Bucks Fizz singles chronology
| "If You Can't Stand the Heat" (1982) | "Run for Your Life" (1983) | "When We Were Young" (1983) |

= Run for Your Life (Bucks Fizz song) =

"Run for Your Life" is a 1983 single by UK pop group Bucks Fizz. It was written by Andy Hill and Ian Bairnson and became the group's eighth consecutive top 20 hit in the UK. It featured on the group's third album Hand Cut.

== Overview ==
=== Song information ===
"Run for Your Life" was written by the group's regular songwriter Andy Hill and Ian Bairnson, who was a prolific session guitarist and had worked with Bucks Fizz many times. It was also produced by Hill. The song's lyrics talk about feelings of paranoia and insecurity. Lead vocals are shared by members Mike Nolan and Bobby G in the verses, while the whole group sing the bridge and chorus.

The song was the opening track on the group's third album, Hand Cut, which was released the same month. The single was released on 7" vinyl and a special 10" picture disc. The B-side was "Shot Me Through the Heart", which also featured on the Hand Cut album. Around this time, the group filmed a BBC television special, Live at Blazers, to promote the album and closed with this song. They also embarked on a UK tour, comprising 25 dates during March and April, finishing with two nights at the Dominion Theatre in London.

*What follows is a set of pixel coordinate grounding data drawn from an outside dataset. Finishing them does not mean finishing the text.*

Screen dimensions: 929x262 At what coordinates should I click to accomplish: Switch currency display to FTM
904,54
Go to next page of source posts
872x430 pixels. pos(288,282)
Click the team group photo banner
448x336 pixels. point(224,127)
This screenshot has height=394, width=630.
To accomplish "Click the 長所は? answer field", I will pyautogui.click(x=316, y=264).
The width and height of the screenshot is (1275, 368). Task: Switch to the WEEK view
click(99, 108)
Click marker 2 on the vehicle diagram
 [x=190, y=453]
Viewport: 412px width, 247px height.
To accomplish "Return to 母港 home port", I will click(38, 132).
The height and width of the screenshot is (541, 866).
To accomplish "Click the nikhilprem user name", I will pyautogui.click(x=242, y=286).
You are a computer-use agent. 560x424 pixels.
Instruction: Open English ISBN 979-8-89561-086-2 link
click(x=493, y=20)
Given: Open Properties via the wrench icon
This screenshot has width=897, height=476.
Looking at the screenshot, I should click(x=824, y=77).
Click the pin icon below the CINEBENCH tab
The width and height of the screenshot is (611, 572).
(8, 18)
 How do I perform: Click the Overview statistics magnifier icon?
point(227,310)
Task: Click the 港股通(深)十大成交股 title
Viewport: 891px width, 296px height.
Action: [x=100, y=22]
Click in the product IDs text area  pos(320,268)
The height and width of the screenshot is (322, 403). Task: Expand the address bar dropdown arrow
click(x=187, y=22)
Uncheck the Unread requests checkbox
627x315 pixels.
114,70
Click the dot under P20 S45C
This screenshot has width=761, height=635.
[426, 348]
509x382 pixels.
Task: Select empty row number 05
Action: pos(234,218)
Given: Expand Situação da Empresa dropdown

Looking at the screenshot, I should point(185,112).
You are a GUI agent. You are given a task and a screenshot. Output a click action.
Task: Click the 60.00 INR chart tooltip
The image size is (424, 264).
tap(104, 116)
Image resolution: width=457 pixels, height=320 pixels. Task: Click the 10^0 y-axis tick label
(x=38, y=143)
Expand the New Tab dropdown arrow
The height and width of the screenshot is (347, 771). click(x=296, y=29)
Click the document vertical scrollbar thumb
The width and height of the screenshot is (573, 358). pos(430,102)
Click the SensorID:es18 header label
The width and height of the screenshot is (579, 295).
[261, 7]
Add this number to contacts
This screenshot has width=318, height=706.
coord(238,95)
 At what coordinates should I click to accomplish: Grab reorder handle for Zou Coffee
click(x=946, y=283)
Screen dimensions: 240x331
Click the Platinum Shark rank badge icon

In 2008, a new extended version of this song was produced and included on the group's album, The Lost Masters 2 - The Final Cut.

=== Promotional video ===
The promotional video was directed by Michael Geoghegan and is set at an old manor house where an old man (presumably the caretaker) appears and then vanishes out of sight. An owl also appears throughout the video. Bucks Fizz arrive in a car (driven by Aston) and then enter the house to find it deserted. On opening a door, they find themselves in a white void, where their clothes change from everyday wear to orange and black leather outfits. During these sequences they perform the song and dance routine to the camera. They later flee the house with the suggestion it is haunted.

=== Reception ===
Critical reception for the song was, as always, mixed. NME gave the single a particularly good review, complimenting the production among other things. Record Mirror, however, said that it was not an original sound for the group and seemed to be a copy of earlier hit "My Camera Never Lies". The same magazine complimented the group the same month though when reviewing "I'm Never Giving Up" by Sweet Dreams by saying "at least Bucks Fizz now make exceedingly good music". Smash Hits criticised the song for being too cluttered.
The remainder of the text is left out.